Records provided:
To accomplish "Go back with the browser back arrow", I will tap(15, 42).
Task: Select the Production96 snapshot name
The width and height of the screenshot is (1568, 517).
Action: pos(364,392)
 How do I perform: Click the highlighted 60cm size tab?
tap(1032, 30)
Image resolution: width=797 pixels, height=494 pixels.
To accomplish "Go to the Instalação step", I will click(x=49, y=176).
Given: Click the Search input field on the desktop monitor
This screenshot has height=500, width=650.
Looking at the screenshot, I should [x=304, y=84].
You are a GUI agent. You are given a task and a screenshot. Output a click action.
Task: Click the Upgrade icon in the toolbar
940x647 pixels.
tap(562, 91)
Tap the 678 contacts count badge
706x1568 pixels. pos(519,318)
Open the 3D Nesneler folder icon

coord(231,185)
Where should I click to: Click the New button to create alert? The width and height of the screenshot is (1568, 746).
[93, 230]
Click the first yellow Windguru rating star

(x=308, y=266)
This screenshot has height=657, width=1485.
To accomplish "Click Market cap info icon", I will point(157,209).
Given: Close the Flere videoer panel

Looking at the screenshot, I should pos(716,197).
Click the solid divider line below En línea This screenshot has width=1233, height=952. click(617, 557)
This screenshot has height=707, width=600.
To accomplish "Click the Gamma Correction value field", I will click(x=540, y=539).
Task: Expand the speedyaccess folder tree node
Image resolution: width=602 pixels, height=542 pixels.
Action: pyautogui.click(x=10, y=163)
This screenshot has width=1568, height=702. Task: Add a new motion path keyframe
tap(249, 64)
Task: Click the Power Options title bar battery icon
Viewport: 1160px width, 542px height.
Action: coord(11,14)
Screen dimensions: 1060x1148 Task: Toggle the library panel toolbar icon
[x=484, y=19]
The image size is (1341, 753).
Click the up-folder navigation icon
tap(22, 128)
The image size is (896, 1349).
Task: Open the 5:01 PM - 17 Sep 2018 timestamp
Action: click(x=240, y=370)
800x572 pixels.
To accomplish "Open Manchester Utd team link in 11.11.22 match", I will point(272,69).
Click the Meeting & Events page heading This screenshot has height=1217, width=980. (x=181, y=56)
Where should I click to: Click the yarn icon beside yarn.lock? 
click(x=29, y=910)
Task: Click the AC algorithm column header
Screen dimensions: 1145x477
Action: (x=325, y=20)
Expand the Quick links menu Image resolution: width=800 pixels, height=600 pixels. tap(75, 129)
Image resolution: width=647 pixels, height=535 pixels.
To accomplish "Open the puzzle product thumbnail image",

What this task involves: Copy down each line in the entries that has the word "field".

Solution to this exercise:
Given: Click the Search input field on the desktop monitor
To accomplish "Click the Gamma Correction value field", I will click(x=540, y=539).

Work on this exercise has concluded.